Whether or not he turns out to be correct will be largely irrelevant for the next four years. President Barack Obama’s cabinet selections clearly indicate the he accepts the idea of human caused Global Warming absolutely, and intends to write policy with that in mind. In his January 2009 Monthly Review, Richard Loomis of World Energy gives a thorough analysis of “President. Obama’s Energy Picks.”

As. Mr. Loomis explains, Secretary of State Hillary Clinton sees Global Warming as a national security threat and, during her campaign, advocated for strong carbon cutting measures. Steven Chu, as Secretary of Energy, has expressed great distaste for oil, dislikes nuclear power for the waste it generates, and refers to coal as, “my worst nightmare.” Solar, wind, and natural gas power and natural gas fuel seem to be his preferences. Carol Browner, the “Energy Czar,” comes to us from the EPA, where she argued that California should be granted a waiver from the Clean Air Act to allow it to more strictly regulate carbon emissions. Lisa Jackson, the EPA Administrator, pushed a moratorium on new coal plants as the EPA head for New Jersey. Then there is Ken Salazar as Secretary of the Interior who, while not joining the rest in his hatred of coal, is strongly opposed to expanding oil drilling whether on land or off shore.

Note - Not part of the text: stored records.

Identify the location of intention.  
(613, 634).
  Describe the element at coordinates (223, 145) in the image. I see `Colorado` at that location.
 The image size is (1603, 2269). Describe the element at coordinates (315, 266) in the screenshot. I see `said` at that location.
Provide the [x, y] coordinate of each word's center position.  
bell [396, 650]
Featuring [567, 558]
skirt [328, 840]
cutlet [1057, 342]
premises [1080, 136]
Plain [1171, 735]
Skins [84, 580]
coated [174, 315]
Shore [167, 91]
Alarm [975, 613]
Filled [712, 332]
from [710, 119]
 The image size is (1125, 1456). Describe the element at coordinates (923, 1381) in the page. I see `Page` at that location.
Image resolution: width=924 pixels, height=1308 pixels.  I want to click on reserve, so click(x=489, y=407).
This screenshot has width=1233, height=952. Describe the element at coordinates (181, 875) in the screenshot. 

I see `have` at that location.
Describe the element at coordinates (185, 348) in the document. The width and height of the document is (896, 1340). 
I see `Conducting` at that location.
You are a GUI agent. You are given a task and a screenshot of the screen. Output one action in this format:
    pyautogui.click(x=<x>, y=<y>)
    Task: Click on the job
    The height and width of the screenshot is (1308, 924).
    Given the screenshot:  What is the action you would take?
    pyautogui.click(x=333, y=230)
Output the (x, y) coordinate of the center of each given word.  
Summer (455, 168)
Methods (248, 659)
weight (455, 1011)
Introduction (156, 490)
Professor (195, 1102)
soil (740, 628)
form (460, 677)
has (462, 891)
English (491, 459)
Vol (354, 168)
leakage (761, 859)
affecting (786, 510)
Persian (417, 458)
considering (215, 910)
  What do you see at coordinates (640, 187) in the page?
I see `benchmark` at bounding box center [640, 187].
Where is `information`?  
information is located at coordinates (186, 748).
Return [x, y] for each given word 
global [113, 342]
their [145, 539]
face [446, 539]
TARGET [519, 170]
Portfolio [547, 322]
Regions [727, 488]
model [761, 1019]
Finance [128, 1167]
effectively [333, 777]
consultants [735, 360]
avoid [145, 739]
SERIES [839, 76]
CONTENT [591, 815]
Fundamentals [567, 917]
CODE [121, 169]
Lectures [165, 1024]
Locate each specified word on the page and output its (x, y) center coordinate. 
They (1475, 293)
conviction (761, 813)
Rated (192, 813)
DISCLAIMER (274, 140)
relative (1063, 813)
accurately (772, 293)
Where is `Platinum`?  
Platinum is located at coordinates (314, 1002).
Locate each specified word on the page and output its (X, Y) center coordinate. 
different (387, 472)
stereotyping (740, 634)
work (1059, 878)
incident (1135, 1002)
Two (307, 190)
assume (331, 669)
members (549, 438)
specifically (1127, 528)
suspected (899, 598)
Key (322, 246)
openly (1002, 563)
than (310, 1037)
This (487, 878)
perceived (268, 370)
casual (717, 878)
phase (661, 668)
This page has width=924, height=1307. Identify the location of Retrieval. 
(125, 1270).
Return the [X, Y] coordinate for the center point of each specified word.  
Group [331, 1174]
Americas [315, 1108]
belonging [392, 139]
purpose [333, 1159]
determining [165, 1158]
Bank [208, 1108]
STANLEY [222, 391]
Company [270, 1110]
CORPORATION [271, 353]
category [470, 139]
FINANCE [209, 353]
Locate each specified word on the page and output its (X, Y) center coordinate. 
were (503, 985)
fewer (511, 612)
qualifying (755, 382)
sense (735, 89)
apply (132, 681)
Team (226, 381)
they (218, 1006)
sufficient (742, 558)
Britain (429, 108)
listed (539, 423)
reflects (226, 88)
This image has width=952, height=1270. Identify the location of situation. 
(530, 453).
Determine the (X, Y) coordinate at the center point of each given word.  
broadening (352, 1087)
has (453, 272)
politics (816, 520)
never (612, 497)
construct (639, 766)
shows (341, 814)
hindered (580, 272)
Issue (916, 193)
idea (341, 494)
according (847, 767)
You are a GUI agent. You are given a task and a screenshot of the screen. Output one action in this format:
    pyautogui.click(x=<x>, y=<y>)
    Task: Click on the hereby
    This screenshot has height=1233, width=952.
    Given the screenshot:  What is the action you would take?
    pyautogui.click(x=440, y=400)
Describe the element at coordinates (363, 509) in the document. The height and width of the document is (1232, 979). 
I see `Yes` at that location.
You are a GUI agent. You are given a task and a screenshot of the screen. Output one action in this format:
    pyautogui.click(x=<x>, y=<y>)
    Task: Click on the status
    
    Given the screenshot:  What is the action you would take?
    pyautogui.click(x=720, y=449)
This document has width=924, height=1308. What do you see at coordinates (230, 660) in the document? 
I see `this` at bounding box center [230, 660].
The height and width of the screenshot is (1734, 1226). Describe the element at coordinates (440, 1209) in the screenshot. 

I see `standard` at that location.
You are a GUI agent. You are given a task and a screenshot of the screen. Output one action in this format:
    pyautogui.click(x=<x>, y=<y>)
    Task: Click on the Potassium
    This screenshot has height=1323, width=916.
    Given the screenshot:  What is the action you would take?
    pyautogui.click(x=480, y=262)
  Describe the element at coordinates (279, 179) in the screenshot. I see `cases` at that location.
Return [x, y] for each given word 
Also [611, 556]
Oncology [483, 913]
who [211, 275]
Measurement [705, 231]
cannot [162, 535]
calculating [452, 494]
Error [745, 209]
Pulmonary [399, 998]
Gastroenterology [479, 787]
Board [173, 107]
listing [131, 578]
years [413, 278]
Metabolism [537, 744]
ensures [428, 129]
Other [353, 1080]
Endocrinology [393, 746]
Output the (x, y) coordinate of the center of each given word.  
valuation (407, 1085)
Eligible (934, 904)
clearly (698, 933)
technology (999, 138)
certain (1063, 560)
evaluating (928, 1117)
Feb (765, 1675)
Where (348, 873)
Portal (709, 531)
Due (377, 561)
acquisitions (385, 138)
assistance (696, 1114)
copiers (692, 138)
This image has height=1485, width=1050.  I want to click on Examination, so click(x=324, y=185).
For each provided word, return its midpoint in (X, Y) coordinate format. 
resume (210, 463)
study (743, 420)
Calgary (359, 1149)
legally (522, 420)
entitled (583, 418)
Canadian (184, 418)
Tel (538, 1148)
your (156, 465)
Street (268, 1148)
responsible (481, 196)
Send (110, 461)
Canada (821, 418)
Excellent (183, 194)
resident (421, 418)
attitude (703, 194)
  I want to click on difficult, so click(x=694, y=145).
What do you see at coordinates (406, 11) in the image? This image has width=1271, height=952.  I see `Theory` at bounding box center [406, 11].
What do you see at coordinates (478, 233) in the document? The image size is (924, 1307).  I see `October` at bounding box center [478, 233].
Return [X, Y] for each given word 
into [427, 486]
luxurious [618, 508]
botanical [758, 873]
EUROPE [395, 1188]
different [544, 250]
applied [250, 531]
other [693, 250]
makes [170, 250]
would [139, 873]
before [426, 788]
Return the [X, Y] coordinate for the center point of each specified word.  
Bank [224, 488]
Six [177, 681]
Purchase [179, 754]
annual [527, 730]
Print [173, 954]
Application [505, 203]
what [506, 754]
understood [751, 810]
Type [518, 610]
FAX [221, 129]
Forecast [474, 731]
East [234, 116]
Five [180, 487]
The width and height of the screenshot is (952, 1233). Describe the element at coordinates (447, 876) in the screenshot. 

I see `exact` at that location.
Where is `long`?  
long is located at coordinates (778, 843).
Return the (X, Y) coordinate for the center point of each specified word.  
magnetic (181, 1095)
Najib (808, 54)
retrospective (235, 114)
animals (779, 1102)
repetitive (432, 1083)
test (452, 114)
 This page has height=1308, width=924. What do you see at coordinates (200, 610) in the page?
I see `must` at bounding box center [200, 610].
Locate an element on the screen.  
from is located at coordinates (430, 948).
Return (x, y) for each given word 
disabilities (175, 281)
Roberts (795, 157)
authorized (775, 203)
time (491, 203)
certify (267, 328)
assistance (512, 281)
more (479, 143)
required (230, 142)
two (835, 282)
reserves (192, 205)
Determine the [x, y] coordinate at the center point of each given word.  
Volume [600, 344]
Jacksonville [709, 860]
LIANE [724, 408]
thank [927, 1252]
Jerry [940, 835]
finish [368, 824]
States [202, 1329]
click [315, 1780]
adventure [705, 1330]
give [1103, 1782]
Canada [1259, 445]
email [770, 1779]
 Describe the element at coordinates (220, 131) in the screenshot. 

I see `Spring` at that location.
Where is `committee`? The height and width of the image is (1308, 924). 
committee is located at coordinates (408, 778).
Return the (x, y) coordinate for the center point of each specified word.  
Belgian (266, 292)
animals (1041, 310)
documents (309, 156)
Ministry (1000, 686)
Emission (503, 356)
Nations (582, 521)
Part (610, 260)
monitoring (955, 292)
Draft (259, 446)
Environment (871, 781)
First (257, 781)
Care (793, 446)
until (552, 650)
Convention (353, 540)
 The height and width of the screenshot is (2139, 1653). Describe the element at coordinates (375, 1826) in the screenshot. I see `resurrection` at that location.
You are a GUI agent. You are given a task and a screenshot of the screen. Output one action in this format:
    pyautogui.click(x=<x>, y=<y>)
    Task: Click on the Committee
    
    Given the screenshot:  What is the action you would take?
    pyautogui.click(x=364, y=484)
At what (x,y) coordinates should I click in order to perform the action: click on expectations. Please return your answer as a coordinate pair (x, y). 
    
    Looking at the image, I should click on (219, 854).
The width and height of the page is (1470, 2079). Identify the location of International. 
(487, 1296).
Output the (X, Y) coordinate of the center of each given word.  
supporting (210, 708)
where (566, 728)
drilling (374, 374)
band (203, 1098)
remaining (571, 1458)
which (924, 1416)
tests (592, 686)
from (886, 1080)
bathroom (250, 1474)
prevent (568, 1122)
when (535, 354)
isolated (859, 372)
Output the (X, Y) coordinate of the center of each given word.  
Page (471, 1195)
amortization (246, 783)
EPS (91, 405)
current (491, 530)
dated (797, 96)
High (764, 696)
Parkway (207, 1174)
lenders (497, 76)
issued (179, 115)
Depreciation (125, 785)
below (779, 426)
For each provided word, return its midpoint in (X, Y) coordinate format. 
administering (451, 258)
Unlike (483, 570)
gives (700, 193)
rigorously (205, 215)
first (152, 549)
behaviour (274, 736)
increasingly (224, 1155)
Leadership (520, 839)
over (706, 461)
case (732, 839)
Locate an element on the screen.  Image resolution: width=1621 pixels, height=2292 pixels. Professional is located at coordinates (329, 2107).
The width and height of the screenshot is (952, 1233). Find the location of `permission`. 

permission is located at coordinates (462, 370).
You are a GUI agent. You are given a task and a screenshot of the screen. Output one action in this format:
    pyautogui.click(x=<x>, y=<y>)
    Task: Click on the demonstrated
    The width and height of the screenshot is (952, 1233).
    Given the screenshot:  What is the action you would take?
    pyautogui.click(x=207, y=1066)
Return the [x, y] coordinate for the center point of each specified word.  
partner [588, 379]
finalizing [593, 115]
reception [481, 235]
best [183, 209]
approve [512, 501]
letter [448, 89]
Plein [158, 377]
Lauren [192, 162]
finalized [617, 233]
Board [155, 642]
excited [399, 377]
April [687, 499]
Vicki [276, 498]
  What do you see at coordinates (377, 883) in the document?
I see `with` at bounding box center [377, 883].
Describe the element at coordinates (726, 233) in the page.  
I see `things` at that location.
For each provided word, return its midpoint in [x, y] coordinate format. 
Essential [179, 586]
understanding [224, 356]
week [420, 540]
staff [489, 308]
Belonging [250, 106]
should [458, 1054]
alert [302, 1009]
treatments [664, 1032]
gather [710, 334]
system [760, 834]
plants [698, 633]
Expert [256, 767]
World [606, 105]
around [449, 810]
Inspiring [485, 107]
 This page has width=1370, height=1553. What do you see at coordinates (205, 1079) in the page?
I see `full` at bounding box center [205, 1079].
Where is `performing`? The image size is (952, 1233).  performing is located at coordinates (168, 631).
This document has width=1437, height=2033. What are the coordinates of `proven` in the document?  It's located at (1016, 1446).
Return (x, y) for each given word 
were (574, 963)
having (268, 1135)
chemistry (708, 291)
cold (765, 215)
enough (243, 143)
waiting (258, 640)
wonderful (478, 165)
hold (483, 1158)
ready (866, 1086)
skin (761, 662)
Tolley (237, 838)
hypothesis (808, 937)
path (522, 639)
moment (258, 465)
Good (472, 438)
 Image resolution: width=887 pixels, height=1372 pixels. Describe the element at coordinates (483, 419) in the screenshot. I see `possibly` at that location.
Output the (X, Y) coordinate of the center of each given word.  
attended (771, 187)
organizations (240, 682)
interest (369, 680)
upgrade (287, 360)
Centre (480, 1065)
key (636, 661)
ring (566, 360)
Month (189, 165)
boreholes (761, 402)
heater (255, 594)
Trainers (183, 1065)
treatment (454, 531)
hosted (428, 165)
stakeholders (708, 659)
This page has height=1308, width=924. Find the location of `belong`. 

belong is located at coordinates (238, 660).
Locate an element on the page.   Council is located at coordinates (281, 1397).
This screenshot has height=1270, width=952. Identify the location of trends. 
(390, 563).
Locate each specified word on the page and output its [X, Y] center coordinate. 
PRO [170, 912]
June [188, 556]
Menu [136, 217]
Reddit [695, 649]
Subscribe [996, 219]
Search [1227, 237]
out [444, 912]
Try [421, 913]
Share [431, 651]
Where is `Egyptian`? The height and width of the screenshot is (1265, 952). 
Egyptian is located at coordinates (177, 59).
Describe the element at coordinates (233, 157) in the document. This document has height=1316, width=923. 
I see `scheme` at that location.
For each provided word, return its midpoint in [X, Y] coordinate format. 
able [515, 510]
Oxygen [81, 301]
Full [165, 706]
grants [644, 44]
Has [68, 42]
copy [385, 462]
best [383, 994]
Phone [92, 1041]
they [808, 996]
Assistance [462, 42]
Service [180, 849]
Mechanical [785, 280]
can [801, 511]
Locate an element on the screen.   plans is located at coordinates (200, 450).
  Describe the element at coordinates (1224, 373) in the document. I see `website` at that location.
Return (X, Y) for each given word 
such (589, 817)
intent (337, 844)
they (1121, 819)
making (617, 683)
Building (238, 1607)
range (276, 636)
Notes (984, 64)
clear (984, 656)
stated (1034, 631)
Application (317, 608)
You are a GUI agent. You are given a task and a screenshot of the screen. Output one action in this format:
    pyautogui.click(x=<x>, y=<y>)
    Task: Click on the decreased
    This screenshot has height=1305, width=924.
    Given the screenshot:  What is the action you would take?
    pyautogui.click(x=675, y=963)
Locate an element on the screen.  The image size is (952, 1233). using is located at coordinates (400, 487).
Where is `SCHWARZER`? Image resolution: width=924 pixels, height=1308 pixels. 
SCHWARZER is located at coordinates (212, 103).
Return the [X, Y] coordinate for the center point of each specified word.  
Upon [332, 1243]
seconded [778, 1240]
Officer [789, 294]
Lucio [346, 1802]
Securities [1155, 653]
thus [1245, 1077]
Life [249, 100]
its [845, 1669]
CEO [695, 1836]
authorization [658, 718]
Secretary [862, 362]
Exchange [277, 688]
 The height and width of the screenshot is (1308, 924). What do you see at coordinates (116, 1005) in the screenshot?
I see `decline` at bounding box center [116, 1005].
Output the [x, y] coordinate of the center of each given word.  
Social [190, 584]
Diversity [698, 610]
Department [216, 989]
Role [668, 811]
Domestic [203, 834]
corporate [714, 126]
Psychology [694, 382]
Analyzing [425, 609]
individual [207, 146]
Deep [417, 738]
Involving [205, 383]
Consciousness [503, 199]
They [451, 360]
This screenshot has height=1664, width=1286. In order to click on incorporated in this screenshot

From this list, Mr. Loomis is correct to fear some sort of cap and trade mechanism being forced on the U.S. by executive order. And herein lies the real danger of Global Warming. In his January 24th broadcast of “the Big Picture,” Jim Puplava warns that the U.S. will have a difficult time convincing the rest of the world to join in such an initiative during this economic crisis. Europe especially will be disinclined to rely more on natural gas when Putin has consistently demonstrated his willingnes to use the gas supply as political leverage. Thus, the U.S. will be forced to pursue carbon reduction policy alone. The high energy costs of such a policy would put the U.S. at a competitive disadvantage to Europe, China, and our other major trading partners. This is especially worrisome at a time when tax revenues are declining and government spending is increasing, and Mr. Puplava is right to wonder how much more of our debt the world will continue to finance when other nations are beset with their own economic problems.

Then there is peak oil. The recent IEA World Energy Outlook reports a 9.1% annual depletion rate in the world’s oil reserves. All major oil fields are in decline, virtually no new discoveries are being made, and oil demand continues to rise across the world—despite the economic crisis—especially in China, India, and oil producing nations developing their own economies. We are set for an oil supply crisis to hit between 2012-2015. Our own oil reserves are not sufficient to avert this problem, but they can help buy more time for us. However, as developing an oil field takes anywhere from 4-6 years, we would need to start investing today. Instead, low oil prices, and the refusal of the Obama administration to expand drilling while it considers actually raising taxes on oil produces has all but killed capital investment in this vital field.
Natural gas fuel is also a viable stop gap measure while we search for something to more permanently replace oil. However, it is not unlimited, and if we insist on squandering it to supply our electricity, it will not be of much help to us when we face the coming oil supply crisis.

As I have said before, Global Warming is something science is still vigorously debating as it attempts to fully understand the causes of climate change. However, to the Obama administration, the debate is over. In the midst of an economic crisis, it is willing to tax coal and nuclear power into extinction—despite an already overburdened grid. It is willing to put our nation’s entire economy in peril of the worst oil supply crisis ever seen and squander the natural gas resources that could help protect us. And it is willing to do all of this solely on the basis of its faith in human caused Global Warming. Whether climate change is a real problem caused by humans is still up for debate. However, the dangers of policy change based on that premise are very real and imminent.